Sentiment Analysis of Dem Debate

This is a report analyzing the twitter sentiment of the top four candidates competing for the 2020 Democratic nomination for president. Tweets made between 7/22 and 8/6 about each candidate were collected for analysis. The second Democratic primary debate took place over two nights on July 30th and 31st 2019 in Detroit, MI. Bernie Sanders and Elizabeth Warren debated on July 30th and Joe Biden and Kamala Harris debated on the 31st. Tweets were collected around these dates to analyze how sentiment on the four candidates varied over the days surrounding the debates. Tweets were extracted simply by searching for tweets that contained a candidate’s full name. Biden, Harris, Sanders, and Warren are the candidates who are ranked highest in overall favorability polls. It is important to recognize that candidate standings can change significantly throughout the election process, and that this is a snapshot of the primary election at the time of the second debate. In order to predict the sentiment of these tweets, both unsupervised and supervised machine learning models were trained. In addition to analyzing sentiment changes, I will also be comparing the advantages and disadvantages of these two different ML approaches for this application. Check out the full code on my github:

https://github.com/raveenak96/Debate-Sent-Analysis

Data Analysis

Unsupervised Model

Supervised Model

Final Thoughts

1. Data Analysis

We begin with some explanatory analysis of the tweets. Below we show what the dataset looks like for tweets about Bernie Sanders. The datasets for the other candidates follow the same format. Tweets were scraped using the Octoparse web scraping tool.

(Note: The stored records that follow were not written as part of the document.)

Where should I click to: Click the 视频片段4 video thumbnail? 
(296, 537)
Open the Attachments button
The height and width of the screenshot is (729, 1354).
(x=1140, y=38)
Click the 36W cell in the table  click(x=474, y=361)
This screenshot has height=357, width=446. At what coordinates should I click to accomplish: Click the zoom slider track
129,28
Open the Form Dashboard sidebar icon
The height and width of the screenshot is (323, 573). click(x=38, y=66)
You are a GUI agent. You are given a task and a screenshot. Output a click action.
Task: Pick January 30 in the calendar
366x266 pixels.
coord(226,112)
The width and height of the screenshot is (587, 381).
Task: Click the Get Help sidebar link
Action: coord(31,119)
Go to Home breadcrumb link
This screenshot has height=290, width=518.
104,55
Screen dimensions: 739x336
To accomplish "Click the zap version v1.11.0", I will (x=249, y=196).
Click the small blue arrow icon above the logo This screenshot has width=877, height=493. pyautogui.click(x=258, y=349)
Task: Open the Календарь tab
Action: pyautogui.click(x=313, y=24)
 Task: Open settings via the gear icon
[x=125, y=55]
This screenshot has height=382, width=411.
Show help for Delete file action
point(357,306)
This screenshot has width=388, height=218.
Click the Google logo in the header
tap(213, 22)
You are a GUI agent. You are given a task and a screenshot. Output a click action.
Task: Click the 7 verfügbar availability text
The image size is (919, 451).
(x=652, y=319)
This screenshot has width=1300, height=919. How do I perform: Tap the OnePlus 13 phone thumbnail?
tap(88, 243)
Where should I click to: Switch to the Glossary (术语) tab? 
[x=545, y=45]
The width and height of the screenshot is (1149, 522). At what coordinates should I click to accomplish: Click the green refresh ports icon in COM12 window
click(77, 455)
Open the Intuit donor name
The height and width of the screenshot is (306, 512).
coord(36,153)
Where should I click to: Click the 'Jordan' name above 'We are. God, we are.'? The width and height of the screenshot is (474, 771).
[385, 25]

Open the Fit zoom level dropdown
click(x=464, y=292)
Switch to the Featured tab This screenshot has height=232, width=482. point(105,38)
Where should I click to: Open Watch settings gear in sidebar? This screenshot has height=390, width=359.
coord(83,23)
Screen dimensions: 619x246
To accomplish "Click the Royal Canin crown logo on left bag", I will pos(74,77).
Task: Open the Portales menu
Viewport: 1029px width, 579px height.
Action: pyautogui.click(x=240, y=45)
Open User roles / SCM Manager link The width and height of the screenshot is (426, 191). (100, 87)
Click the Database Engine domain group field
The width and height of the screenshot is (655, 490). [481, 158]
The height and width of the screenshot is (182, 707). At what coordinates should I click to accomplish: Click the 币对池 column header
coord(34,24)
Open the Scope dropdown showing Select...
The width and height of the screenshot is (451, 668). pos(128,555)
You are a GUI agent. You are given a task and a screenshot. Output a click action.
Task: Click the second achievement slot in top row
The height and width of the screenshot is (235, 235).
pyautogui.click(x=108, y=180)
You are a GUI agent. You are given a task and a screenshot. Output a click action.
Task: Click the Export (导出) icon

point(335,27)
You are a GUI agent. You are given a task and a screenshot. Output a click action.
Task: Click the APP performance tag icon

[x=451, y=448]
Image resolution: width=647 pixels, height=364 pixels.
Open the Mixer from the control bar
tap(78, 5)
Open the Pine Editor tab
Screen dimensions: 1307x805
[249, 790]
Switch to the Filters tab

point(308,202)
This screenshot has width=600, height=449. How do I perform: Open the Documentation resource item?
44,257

We can start by examining the most frequent words present in the tweets about the candidates:

For most of the candidates, the most frequent words are what you would expect of a candidate running for president (words like “plan”, “campaign”, “record”, and “support”. The only thing of note is in the most frequent words in the Elizabeth Warren dataset. Her most frequent word was “shooter” because of the large amount of news articles coming out stating that the perpetrator of a mass shooting in Dayton, Ohio was allegedly a supporter of Elizabeth Warren. We can also look at the words that co-occur most in the datasets:

Looking at the most frequent co-occurring words has given us a lot more information about what topics are discussed when talking about the four candidates. The most notable for Joe Biden are (‘care’,’health’), (‘criminal’,’justice’) and (‘front’,’runner’). Health care has been the central issue in the election so far, so the topic is likely to discussed along with each candidate Furthermore, during this time period Joe Biden released his criminal justice reform plan, so there were likely many tweets referencing it. Additionally, two national polls were released during this period where Biden was shown as the front runner for the Democratic nomination, explaining the large occurrence of the (‘front’,’runner’) pair.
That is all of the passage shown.